In an interview with Mike Vandermause of the Green Bay Press-Gazette on June 24, Bishop elaborated that he understood why Green Bay made the decision to release him. He said there were no hard feelings toward the Packers and that he acknowledged coming back from a completely torn muscle was a difficult proposition, albeit an uncertain one.
Interestingly, he said he realized it was a numbers game. And he’s right.
Anybody who followed the money knew Green Bay wouldn’t keep three linebackers while paying them each starter-caliber salaries only to play two of them at a given time in their oft-shifting 3-4 base defensive scheme. So somebody, then, would be the odd man out in the financial game of musical chairs in Green Bay. A.J. Hawk and Brad Jones restructured and negotiated new contracts, respectively. Which left Bishop ostensibly standing when the music stopped.
Bishop said that he also understands the game is a business, too.
“It was really just a numbers game, I suppose,” Bishop said. “You know, it’s a lot of uncertainty with me coming back off this injury, and the two guys who played – A.J. Hawk and Brad Jones – they did a really good job last year, so Brad was up (for a new contract), so they had to make a move with him, and I guess they went with the sure bet. He had a big year, he was healthy, and me on the other hand was coming off a serious injury. And there’s not a lot of history on the recovery of these things so I guess they went with the safe bet which is understandable from a business standpoint, so I don’t hold nothing against them.”

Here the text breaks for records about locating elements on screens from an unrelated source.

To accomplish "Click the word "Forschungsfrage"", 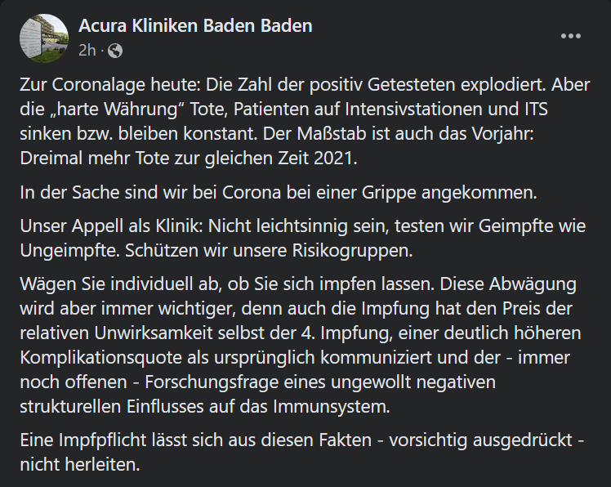I will pyautogui.click(x=212, y=383).
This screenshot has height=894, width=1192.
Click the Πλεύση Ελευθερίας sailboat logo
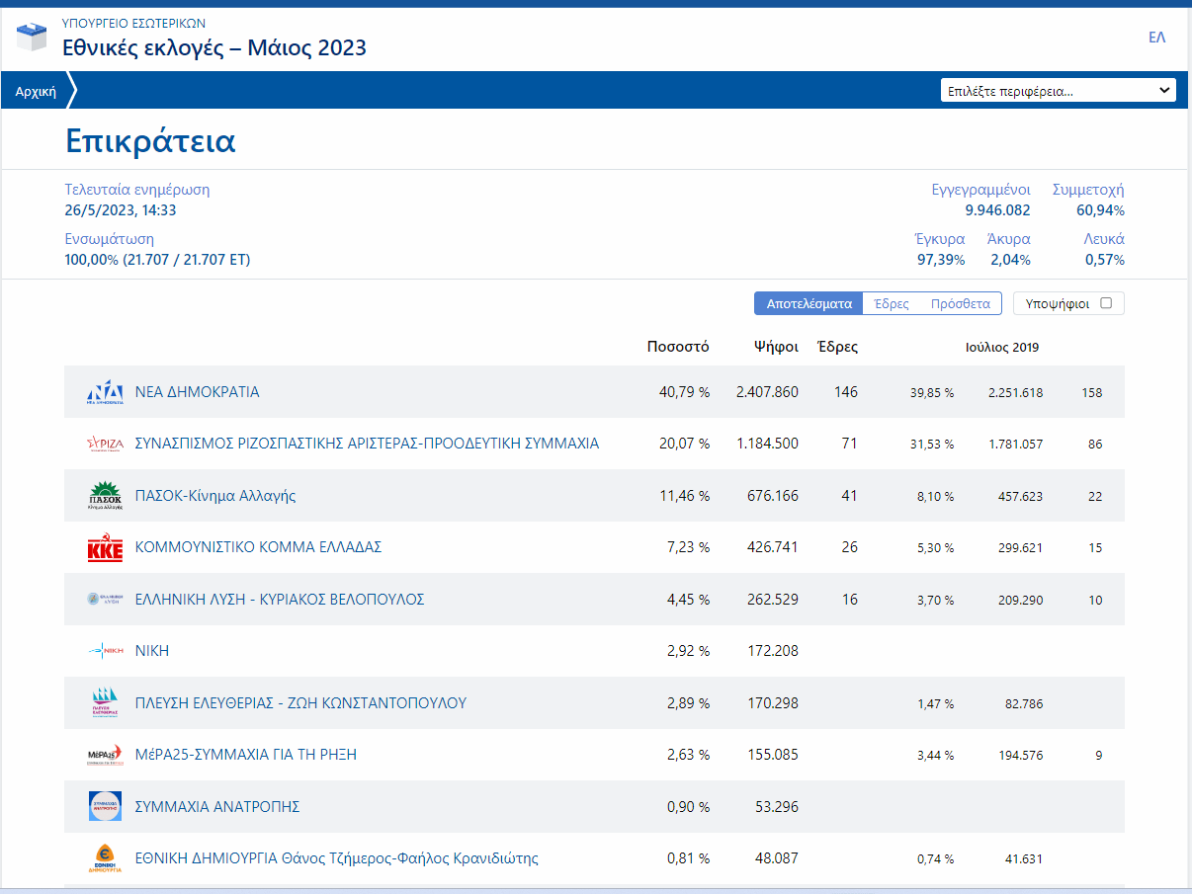point(105,703)
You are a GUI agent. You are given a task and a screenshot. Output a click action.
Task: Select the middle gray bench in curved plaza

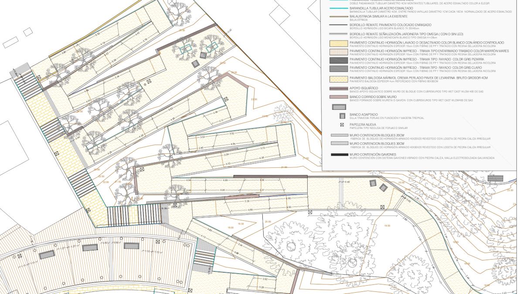click(90, 247)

Desmond Bishop appears to be taking the high road and isn’t making public any personal disdain that he may harbor toward the Green Bay organization regarding his release. What he did say, however, was that signing with Minnesota offers him a chance to elevate his game by facing off twice a year against the best competition- and player- in the NFL. Who exactly was he referring to?

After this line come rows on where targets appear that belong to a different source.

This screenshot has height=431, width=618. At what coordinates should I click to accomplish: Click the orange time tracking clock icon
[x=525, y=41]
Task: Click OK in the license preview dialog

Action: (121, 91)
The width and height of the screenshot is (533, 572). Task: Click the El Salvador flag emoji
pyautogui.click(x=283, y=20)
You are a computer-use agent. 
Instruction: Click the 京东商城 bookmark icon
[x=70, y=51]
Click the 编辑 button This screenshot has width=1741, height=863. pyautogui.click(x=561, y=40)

None other than Aaron Rodgers, of course.
Bishop said it’s not about being better than the Packers or having a shot to gain redemption, unlike some former players who bolted to the Vikings primed largely by revenge. “It’s not about that. I think it’s more so, trying to play the best and if I can get a chance to play against Aaron Rodgers, I think that right there, in itself, is a motivation.”

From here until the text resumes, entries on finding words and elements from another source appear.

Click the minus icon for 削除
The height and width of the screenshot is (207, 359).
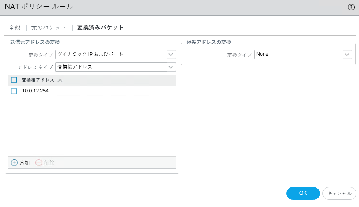(39, 163)
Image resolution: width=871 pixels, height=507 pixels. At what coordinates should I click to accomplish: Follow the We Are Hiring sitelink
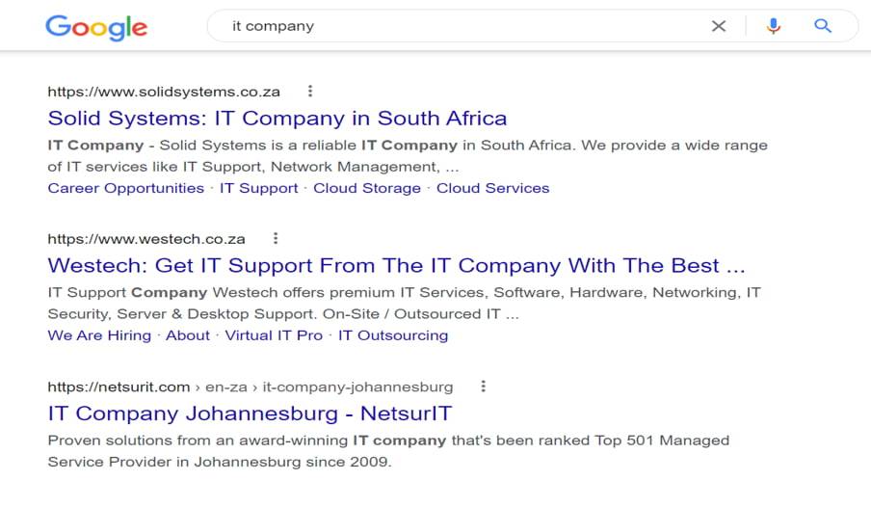coord(99,335)
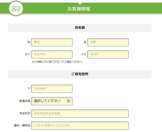Click the 番地・建物名 address field
This screenshot has height=132, width=162.
[x=80, y=126]
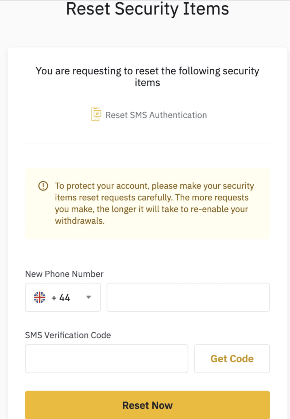290x419 pixels.
Task: Click the exclamation warning icon in notice
Action: coord(43,186)
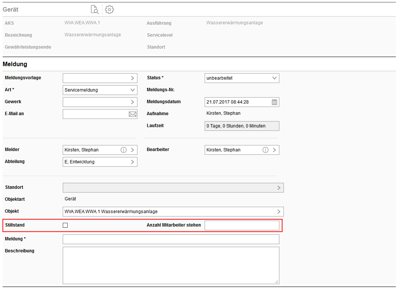
Task: Open the gear settings icon in Gerät header
Action: pyautogui.click(x=109, y=10)
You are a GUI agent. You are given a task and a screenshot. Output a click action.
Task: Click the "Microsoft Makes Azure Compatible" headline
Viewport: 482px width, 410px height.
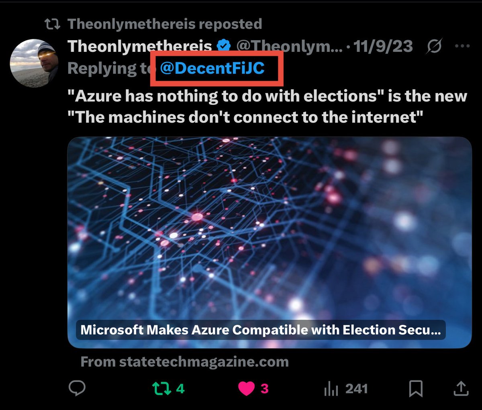pyautogui.click(x=260, y=330)
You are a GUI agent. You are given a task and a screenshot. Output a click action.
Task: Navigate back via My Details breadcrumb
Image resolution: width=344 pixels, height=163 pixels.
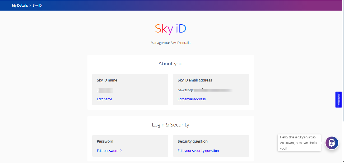(x=20, y=5)
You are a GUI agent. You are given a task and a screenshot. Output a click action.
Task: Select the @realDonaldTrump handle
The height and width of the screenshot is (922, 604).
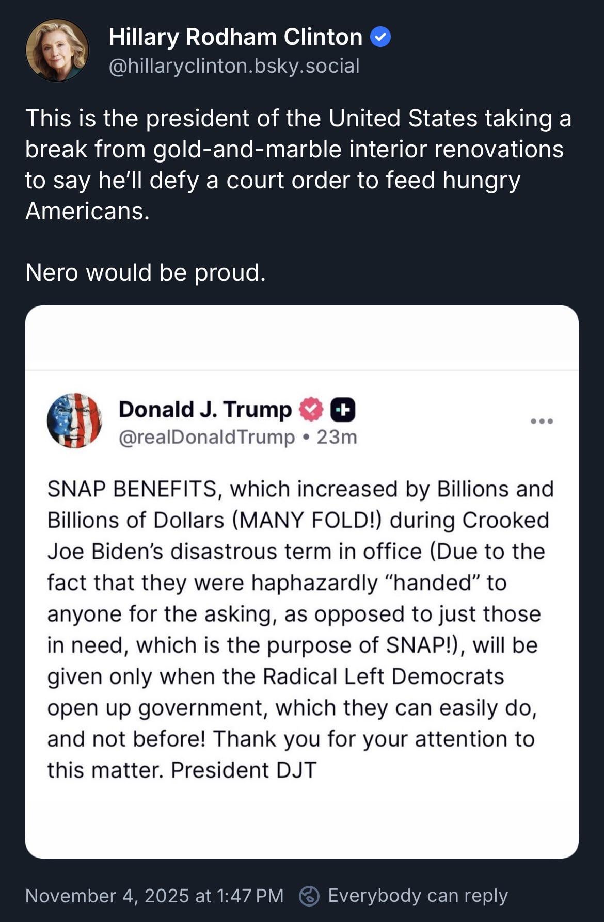206,437
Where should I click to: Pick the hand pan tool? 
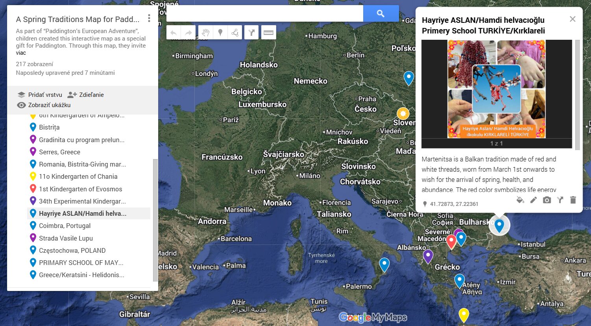[205, 33]
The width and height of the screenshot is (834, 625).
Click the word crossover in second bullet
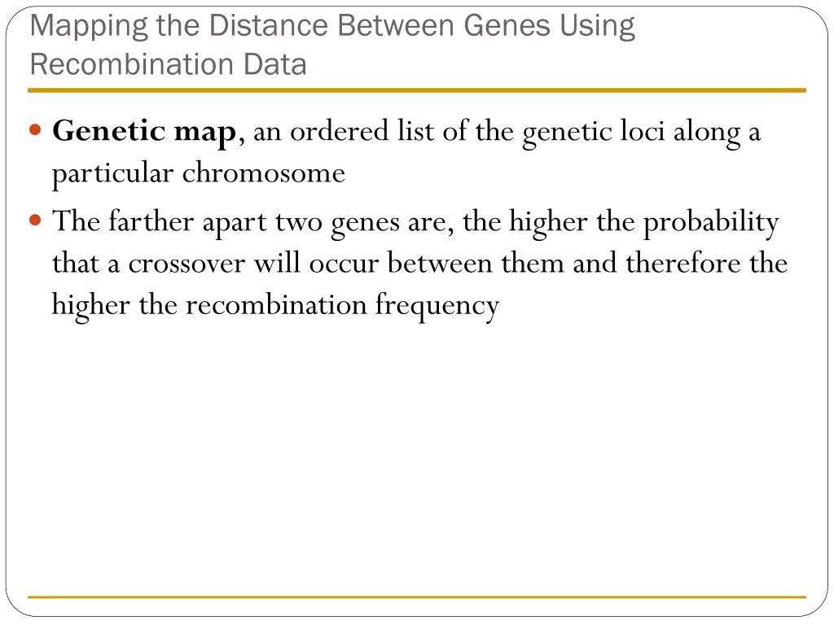[187, 263]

Ultimately, who can blame Bishop for being motivated to line up across from the best player on the planet at least twice per season for the foreseeable future? We know this: the move wasn’t purely financial. Bishop’s deal is for one year with a maximum value of $1.35 million. Not shepherd’s wages, to be sure. But Bishop understands that 2013 is a critical crossroads for him in his career.
It’s clear at this stage that Bishop will have to regain his health and hold up over the course of a demanding slate while playing a significant amount of snaps for the Vikings in order to earn a long-term payday next season. If all goes according to plan. But there are no guarantees.
Minnesota, while a surprise playoff qualifier in 2012, is hardly a lock to make the postseason again. Given the parity in the NFL, it would seem plausible that the Vikings will regress to the mean, statistically-speaking, in 2013.
How much can they continue to count on and benefit from the one-man offense of Adrian Peterson who arguably had an all-time type of season in 2012? They also lost receiver Percy Harvin to Seattle and acquired another injury liability in Greg Jennings from you know where. They have holes and question marks at multiple positions across the roster. Bishop’s acquisition, on paper, is low risk. But it also appears to be an attempt to revamp their linebacker unit for the short-term while giving fans the added bonus of a meaningful game against an elite Green Bay team at least twice a year. The rivalry aspect of this rivalry certainly means more to Minnesota. From a numbers standpoint it’s already a win for them.
For Viking fans in 2013, Oct. 27 and Nov. 24 may just be the pinnacle of their year.